How do I know it was a newbie? It's always the newbie who asks a stupid question like that. What do people think social media experts do, work for free? No. We don't pay for coffee either.
In fact, I was just planning to cover this advanced subject matter when the gangly office assistant showed up again. He had the troll with him and some new guy.
"Did you bring the handouts?" I asked.
"Mr. Clark wanted to speak to you first," he said.
"Yes, I told Burt to hold off until we had a chance to chat," said Mr. Clark.
"Okay," I said, reaching down to my side to feel for a pistol. It sounded like a showdown, and it wasn't even a western.
"Well, if you take the registration of the original either students in your class, minus the cost of all these handouts for 32 students, then you're providing the university a negative return on investment," he said. "What's worse is you never even showed up at the computer lab, so we'll have to issue those students a refund. And all these students will probably want refunds for the classes they left too."
At first, I thought it was because he was standing next to Burt, but Clark was a very little man.
"You're talking about ROI," I said.
"Yes, yes I am," he said.
At first I was going to dazzle him with outcomes, like how many times the class parroted me, but no one said a word. It was quiet. Too quiet. So I let him have it.
"You silly little man," I chuckled. "There's no ROI in social media for you, but there is for them. And me too. Because I ... well, I'm getting that T-shirt today and there is nothing you can do about it."
As the room burst into applause and students chanted "you silly little man" over and over again, I uploaded the entire confrontation on YouTube. I could already feel it in my bones. The book deal was clinched.

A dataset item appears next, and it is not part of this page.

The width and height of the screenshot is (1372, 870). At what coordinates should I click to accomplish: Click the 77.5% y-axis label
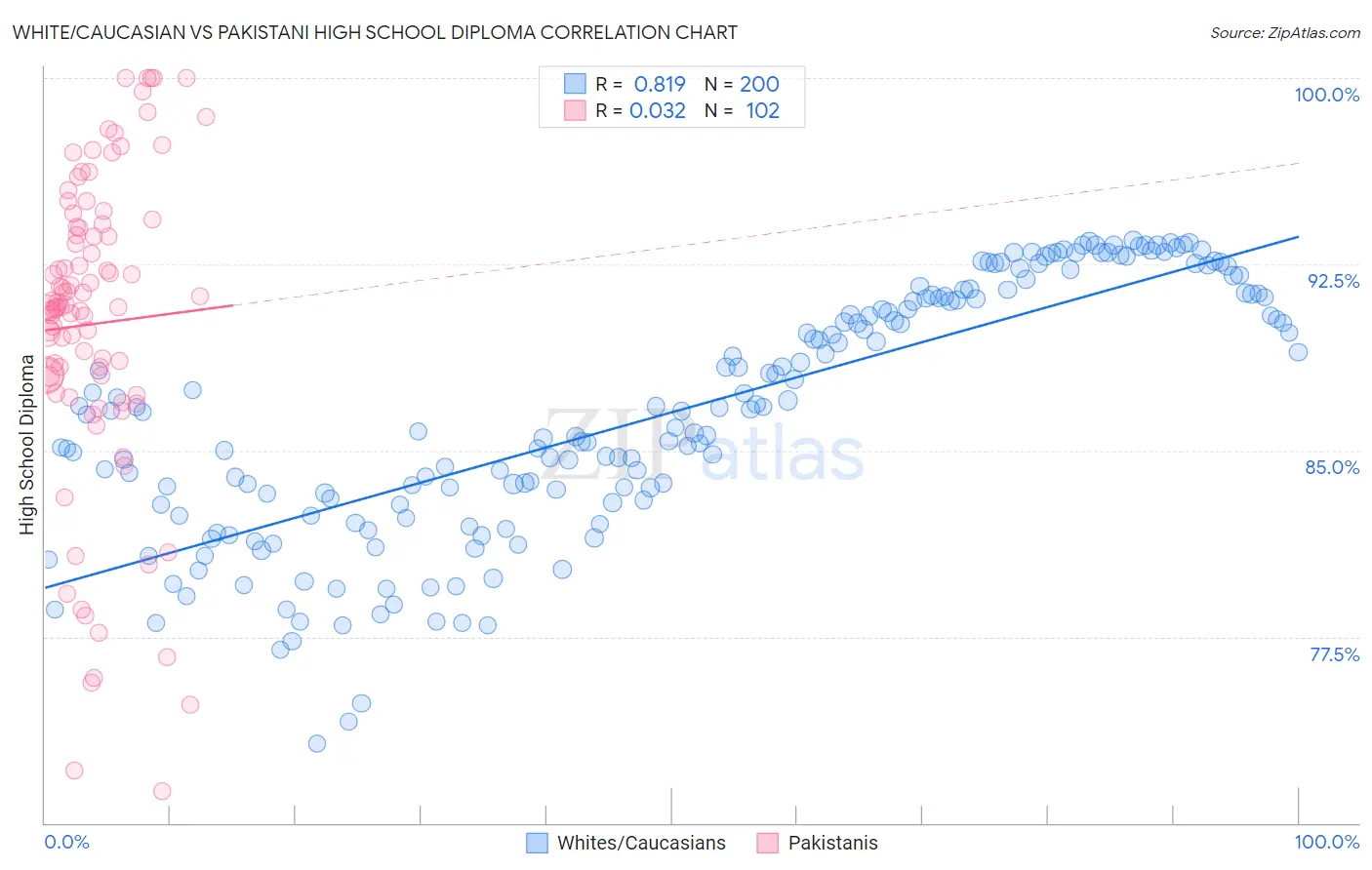[1334, 654]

Of course there is an ROI, I mused silently. The only real question is: Who gets it?
***
Social media can be an extremely powerful component of a communication plan, assuming it remains grounded in communication. And the easiest way for anyone to test a social media program is to imagine how all those tactics, strategies, and secret formulas might look if someone applied them to offline communication. If you do and it sounds silly, it probably is silly. Have a nice weekend.